Captain Napalm (spc@armigeron.com)
Fri, 15 Nov 1996 23:15:35 -0500 (EST)


It was thus said that the Great Martijn Koster once stated:
>
>
> Hallvard wrote recently:
>
> > We need official WWW standards to refer to the Robot Exclusion Standard
>
Maybe a better name would be 'Robot Access Standard'. This isn't just for
exclusion anymore.

> I finally sat down and wrote a new specification of the Standard for
> Robot Exclusion (at the expense of reading the list :-)
> My focus is not on new features (although I did add Allow),
> but on providing a more solid specification which addresses concerns of
> ambiguity and completeness.

Any reason for this? It seems that we're fairly close (maybe) to a new
standard, and if an RFC is going to be submitted, it might be better to
include the new features that are deemed sorely needed (like Visit-time: and
Request-rate: plus whatever will be Allow: and Disallow: with regular
expressions).

Not to say that the work here isn't good. It is (certainly clarifies
things) but maybe, if you can hold off for a bit, a better, newer standard
can be made into an RFC.

> I would really appreciate constructive criticism on this document.
> After two days of writing I'm probably glazing over...

I know the feeling.

> Incidentally, I do expect this will make introduction of new features
> much easier too, as diffs will make it a lot easier to spot potential
> problems. (Like, anyone noticed '*' is legal in a URL path? :-)
>
Oh. Uh ... wow. <Johnny Carson>I did not know that</Johnny Carson>.

> 3.4 Expiration
>
> Robots should cache /robots.txt files, but if they do they must
> periodically verify the cached copy is fresh before using its
> contents.
>
You might want to add just how often a robot can periodically verify the
cached copy, else we get the robot that checks before any file is
downloaded. I guess a safe method would be to use HEAD and check the date.
You might want to mention this.

> 4.1 Backwards Compatibility
>
> Previous of this specification didn't provide the Allow line. The
> introduction of the Allow line causes robots to behave slightly
> differently under either specification:
>
> If a /robots.txt contains an Allow which overrides a later occurring
> Disallow, a robot ignoring Allow lines will not retrieve those
> parts. This is considered acceptable because there is no requirement
> for a robot to access URLs it is allowed to retrieve, and it is safe,
> in that no URLs a Web site administrator wants to Disallow are be
> allowed. It is expected this may in fact encourage robots to upgrade
> compliance to the specification in this memo.
>
I guess this means we now have Allow: with 1.0 semantics. Okay, time to
update my extended version of robots.txt then 8-)

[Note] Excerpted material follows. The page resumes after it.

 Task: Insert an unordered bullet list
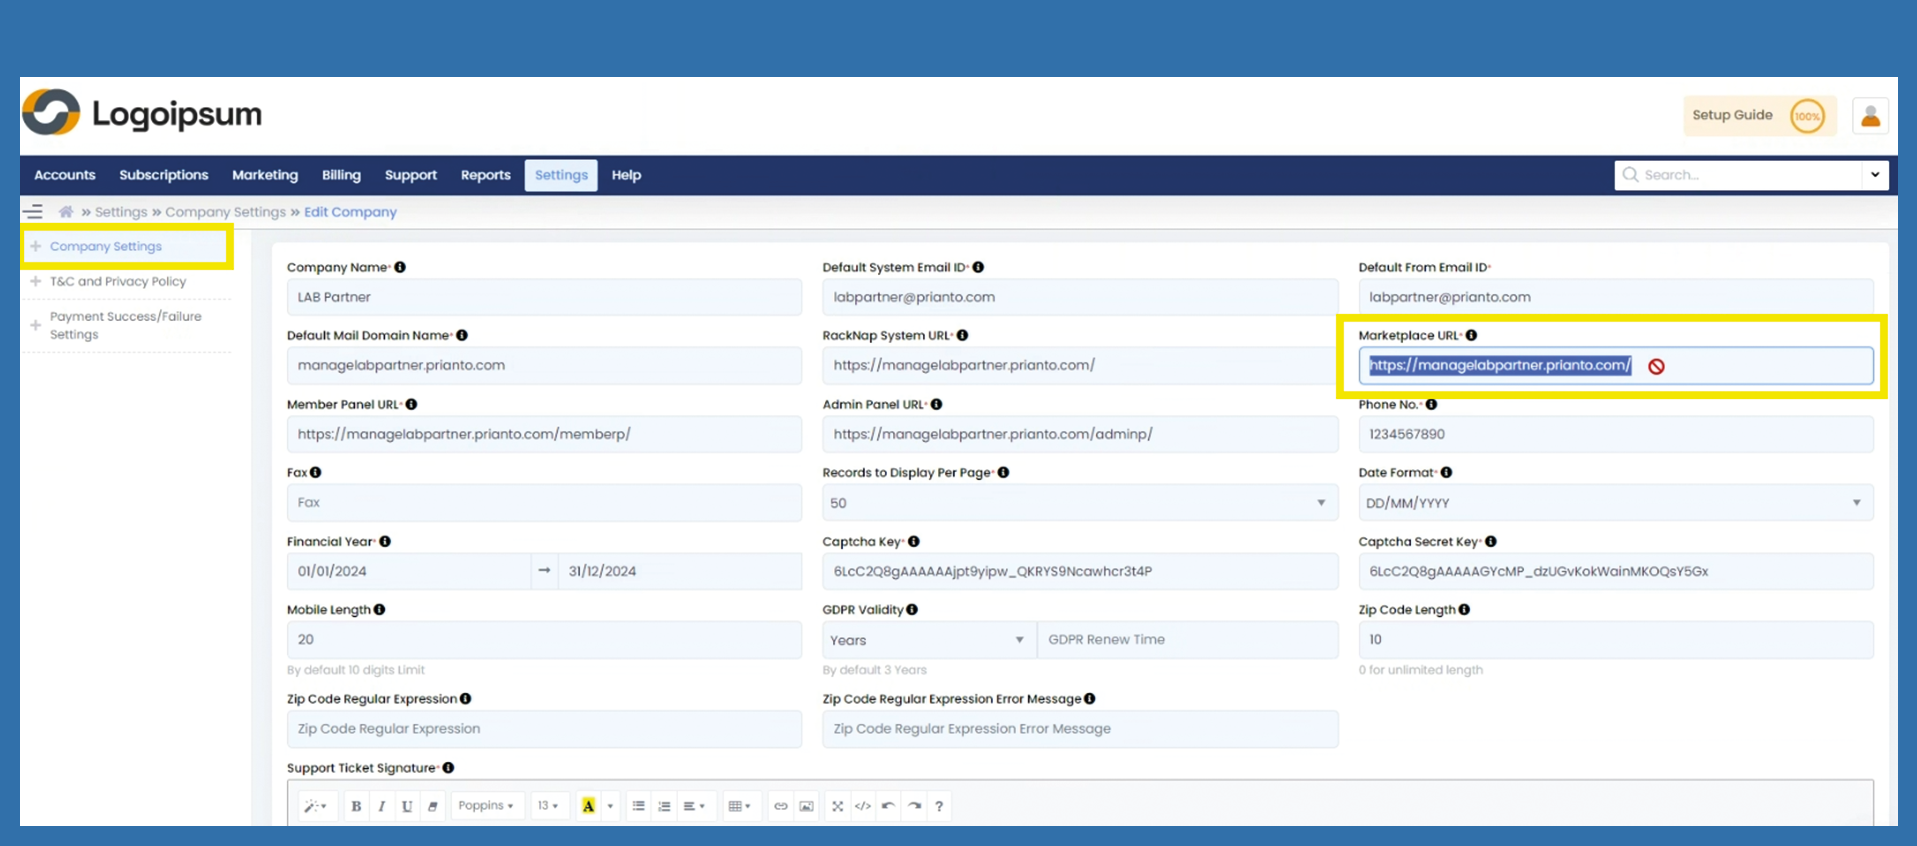click(638, 806)
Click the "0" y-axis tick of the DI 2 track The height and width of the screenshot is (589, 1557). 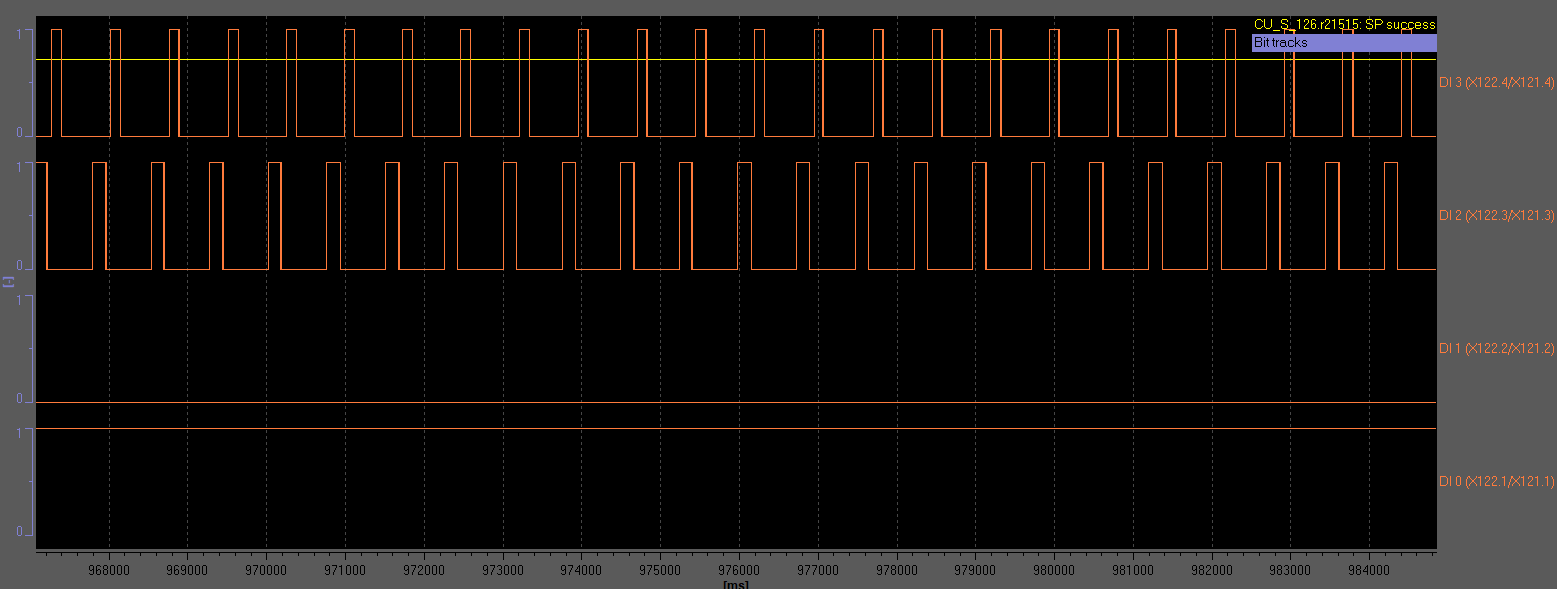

> Robots need to be aware that the amount of resources spent on dealing
> with the /robots.txt is a function of the file contents, which is not
> under the control of the robot. To prevent denial-of-service attacks,
> robots are therefore encouraged to place limits on the resources
> spent on processing of /robots.txt.
>
Could you clarify what you mean by this?
>
> 6. Acknowledgements
>
> The author would like the subscribers to the robots mailing list for
^
to thank (I assume you meant this)

> their contributions to this specification.
>
-spc (Would like to see a consensus soon ... )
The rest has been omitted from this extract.